[Written request]: Pull out each line of the entries below that contains the string "toolbar", and copy those lines unchanged.
------ Material
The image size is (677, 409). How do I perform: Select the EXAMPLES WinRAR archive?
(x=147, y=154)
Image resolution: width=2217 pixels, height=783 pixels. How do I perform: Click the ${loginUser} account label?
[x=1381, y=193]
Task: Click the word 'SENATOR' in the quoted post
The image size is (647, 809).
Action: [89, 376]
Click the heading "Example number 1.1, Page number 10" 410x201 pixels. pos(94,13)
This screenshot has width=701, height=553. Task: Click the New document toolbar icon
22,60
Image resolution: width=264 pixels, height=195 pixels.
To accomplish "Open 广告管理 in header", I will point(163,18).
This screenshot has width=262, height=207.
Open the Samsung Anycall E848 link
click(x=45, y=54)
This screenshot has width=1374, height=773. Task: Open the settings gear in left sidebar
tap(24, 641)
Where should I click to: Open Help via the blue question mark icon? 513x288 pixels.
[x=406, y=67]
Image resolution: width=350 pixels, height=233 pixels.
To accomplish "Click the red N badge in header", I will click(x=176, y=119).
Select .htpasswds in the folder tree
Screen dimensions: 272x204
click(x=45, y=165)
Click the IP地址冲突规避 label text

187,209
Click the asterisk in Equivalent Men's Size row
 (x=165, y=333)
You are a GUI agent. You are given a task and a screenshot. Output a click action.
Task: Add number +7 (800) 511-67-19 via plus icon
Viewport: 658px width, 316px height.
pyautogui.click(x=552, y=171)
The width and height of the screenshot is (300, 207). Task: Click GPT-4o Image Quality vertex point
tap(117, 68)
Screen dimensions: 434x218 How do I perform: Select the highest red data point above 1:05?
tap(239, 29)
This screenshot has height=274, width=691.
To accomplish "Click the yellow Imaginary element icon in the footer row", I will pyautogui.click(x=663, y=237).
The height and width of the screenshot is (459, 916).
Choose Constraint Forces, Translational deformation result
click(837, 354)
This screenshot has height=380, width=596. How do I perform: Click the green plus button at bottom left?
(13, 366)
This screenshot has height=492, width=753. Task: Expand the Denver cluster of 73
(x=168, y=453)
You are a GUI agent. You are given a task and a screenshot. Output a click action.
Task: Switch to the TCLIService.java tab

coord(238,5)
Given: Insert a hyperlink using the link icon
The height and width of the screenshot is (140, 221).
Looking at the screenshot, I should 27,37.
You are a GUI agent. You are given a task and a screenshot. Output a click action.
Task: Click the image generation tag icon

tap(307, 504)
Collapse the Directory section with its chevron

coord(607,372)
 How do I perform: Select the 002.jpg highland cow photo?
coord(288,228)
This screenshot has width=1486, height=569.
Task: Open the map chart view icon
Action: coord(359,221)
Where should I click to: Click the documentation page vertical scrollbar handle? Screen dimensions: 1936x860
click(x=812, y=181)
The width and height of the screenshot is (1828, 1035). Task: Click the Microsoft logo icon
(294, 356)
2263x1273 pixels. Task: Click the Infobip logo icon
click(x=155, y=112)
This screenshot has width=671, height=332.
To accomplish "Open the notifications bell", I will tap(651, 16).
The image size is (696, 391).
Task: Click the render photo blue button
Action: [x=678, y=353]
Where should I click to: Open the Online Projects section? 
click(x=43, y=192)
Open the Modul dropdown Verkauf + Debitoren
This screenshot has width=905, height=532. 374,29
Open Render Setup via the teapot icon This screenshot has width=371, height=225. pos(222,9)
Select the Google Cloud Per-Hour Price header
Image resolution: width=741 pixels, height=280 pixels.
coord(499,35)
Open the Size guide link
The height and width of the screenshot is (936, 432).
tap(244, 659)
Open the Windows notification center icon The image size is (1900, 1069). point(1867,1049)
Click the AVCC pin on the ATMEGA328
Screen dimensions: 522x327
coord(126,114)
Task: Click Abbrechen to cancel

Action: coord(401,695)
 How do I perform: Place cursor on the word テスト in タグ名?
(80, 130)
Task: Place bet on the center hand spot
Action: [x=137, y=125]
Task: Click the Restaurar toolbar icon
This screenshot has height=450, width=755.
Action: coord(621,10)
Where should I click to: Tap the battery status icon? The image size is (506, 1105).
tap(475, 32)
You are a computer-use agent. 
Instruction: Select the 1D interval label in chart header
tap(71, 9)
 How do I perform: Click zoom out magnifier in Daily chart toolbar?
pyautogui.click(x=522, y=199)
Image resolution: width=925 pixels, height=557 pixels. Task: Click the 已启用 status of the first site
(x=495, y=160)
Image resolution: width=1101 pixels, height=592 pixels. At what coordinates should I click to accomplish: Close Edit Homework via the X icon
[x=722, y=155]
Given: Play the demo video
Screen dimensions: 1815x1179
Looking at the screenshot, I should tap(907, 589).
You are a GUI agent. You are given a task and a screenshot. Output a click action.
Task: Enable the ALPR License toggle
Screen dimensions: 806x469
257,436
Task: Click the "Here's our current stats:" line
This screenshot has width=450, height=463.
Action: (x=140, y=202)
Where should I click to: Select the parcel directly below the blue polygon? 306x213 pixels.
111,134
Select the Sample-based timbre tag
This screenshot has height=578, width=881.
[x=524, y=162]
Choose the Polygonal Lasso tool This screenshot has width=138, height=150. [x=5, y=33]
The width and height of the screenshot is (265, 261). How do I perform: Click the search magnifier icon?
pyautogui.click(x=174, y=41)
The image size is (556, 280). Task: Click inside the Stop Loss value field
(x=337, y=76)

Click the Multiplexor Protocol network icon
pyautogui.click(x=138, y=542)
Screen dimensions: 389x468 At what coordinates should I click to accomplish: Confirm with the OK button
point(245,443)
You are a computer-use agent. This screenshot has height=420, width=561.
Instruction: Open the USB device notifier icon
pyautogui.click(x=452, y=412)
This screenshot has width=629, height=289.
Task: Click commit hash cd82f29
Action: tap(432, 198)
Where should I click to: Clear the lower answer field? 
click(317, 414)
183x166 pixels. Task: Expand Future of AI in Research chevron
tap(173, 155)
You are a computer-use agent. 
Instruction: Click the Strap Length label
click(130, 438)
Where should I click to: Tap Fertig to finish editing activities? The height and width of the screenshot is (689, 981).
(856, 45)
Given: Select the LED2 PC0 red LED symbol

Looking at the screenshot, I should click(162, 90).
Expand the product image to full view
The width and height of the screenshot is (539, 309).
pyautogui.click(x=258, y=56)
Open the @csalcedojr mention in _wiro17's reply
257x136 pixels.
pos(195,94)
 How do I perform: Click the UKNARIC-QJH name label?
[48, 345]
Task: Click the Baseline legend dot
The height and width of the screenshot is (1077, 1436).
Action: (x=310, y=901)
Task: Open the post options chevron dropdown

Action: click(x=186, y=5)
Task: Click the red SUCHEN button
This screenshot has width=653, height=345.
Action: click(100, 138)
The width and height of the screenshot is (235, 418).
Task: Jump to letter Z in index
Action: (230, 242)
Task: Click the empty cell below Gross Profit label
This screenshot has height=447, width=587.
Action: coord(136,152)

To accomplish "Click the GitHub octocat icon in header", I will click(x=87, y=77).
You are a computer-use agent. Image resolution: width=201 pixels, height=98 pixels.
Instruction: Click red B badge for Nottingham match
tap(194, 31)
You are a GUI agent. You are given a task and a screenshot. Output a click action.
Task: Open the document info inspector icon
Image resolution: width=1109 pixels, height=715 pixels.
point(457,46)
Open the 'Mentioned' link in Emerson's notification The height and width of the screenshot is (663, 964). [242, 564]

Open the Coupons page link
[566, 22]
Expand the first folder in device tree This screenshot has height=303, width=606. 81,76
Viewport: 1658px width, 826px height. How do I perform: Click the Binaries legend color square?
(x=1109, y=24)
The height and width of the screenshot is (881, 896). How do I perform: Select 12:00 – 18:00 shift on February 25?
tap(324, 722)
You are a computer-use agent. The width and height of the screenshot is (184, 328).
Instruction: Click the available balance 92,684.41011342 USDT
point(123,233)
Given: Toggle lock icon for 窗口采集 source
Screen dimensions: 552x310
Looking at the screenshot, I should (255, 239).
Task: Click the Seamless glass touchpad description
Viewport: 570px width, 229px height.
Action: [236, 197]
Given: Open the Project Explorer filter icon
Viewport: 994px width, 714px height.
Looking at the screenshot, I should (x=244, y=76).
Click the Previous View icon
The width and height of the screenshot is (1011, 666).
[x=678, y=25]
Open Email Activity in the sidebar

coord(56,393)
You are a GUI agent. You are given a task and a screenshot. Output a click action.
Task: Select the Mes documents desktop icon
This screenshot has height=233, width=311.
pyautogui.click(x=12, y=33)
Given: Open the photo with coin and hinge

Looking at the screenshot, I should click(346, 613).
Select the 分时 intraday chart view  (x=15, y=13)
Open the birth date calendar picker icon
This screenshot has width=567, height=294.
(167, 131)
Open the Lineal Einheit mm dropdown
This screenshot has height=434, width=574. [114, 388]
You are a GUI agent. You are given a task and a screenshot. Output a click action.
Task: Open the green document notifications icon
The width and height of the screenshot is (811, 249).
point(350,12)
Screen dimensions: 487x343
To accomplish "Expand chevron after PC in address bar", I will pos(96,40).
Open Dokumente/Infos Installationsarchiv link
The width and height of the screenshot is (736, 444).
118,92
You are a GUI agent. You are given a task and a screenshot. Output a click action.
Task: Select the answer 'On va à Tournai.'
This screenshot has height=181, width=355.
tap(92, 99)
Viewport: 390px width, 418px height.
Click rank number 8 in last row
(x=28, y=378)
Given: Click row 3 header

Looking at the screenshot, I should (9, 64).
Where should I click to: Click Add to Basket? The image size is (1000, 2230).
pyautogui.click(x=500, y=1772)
------------
[Solved problem]:
This screenshot has width=701, height=553. Task: Click the New document toolbar icon
Task: Click the Restaurar toolbar icon
 How do I perform: Click zoom out magnifier in Daily chart toolbar?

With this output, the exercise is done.